Window Layout is directly related to the way numerous windows are arranged and laid out in a Visual Studio IDE. IDE (Integrated Development Environment) is every developer’s tool for being creative, develop new things, being logical, fix issues, build and deploy various LOB (Line of Business) solutions etc.

Why Window Layout?

Different developer personality types like the windows to be arrange in specific way. Some like certain windows in the IDE and some like other windows. Some may like Pinned windows and some Tab styled.

Hence, Window Layout enables a developer’s to arrange the windows which they want and how they want and then save the layout for later use. Saved layout can be accessed from any machine on any device and applied to the IDE as long as that layout was saved to your Account Settings via Synchronization.
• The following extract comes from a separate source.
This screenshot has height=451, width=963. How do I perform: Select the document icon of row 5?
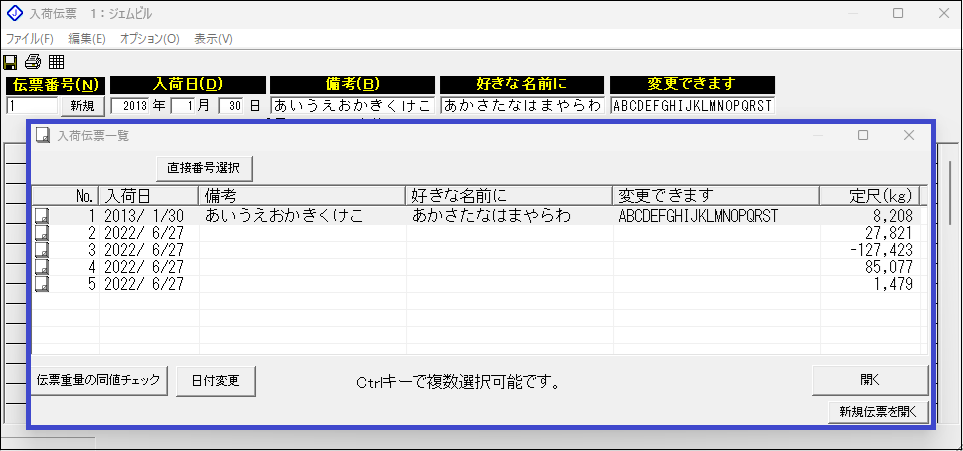click(42, 284)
Read Feature#1 Account Management in my previous article

So Window Layout enables you to arrange the IDE in a way you are most comfortable with and provides ease of use and productivity.

Which Windows are those?

Well, today Visual Studio 2015 stands mature and has a lot of windows which may appear in a developer’s screen wrapped into the IDE. For instance:

  1. Solution Explorer
  2. Team Explorer
  3. Server Explorer
  4. SQL Server Object Explorer
  5. Bookmark Window
  6. Call Hierarchy
  7. Class View
  8. Code Definition Window
  9. Object Browser
  10. Error List
  11. Output
  12. Task List
  13. Toolbox
  14. Class view

This list goes on and on, so let’s see the whole list via Visual Studio 2015 View menu.


Figure-1: Visual Studio 2015 View Menu

How to Save a Window Layout

Before you start saving a Window Layout, you to create one. Follow these steps:

1- Arrange windows (all which you work with mostly) in your desired way. For example as shown below:


Figure-2: Arrange windows in Studio 2015

2- Now let’s save this Window Layout. Click on Window menu and choose “Save Window Layout”
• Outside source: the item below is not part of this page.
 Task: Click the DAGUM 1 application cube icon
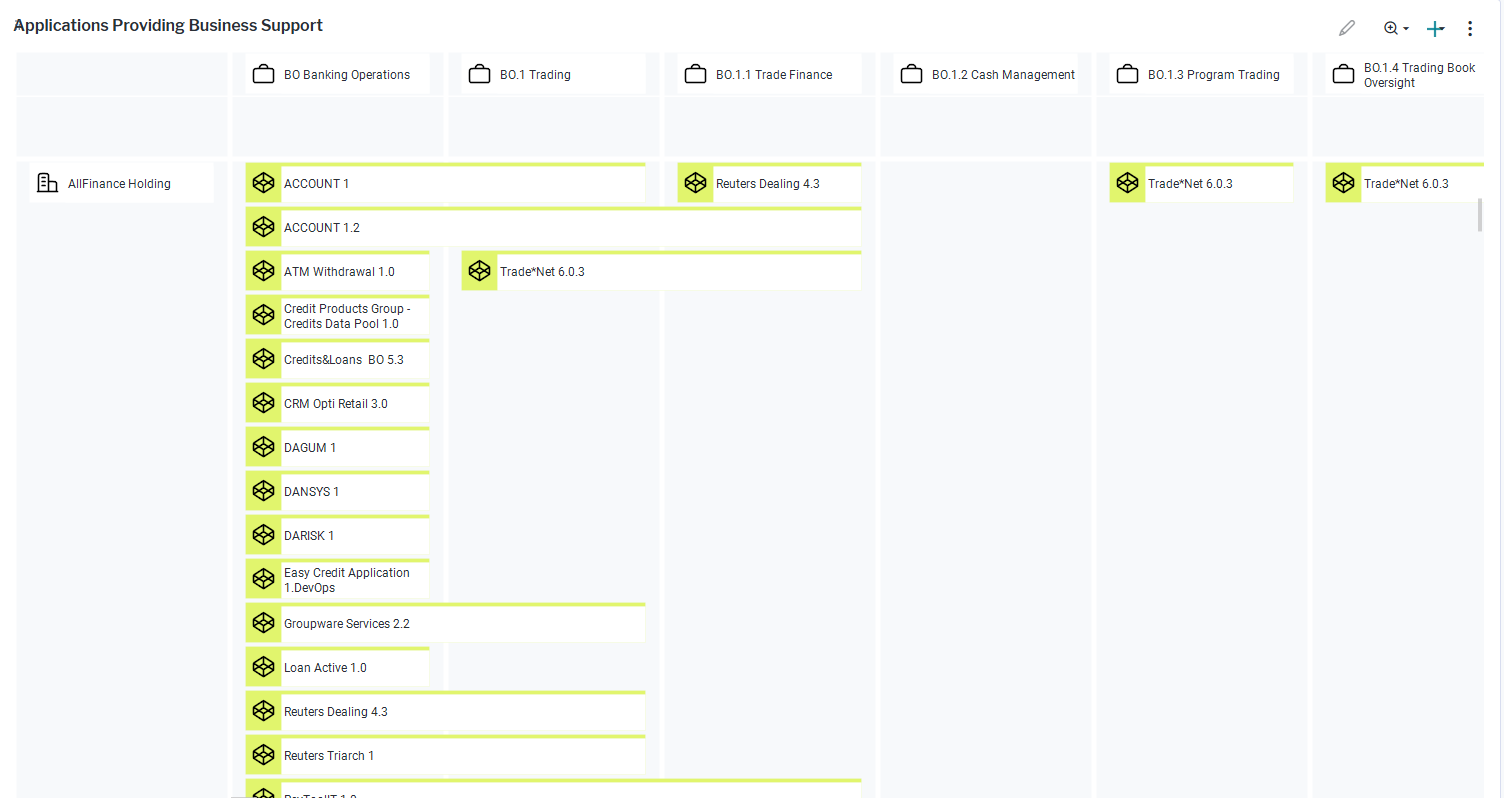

Figure-3: Save Window Layout menus option

3- Name the Layout properly so you can recall from the name and click OK.


Figure-4: Naming a Layout

4- Now Layout is Saved and Synchronized with your Account Settings.

Reset Window Layout

Once you have saved the Layout and you want to test it, you have to reset the layout to default layout which Visual Studio IDE brings to you.

Go to Window menus and click on “Reset Window Layout”


Figure-5: Reset Window Layout menus option

Once you click on this option, Visual Studio will prompt you to confirm that you want to restore the default window layout. Click on Yes.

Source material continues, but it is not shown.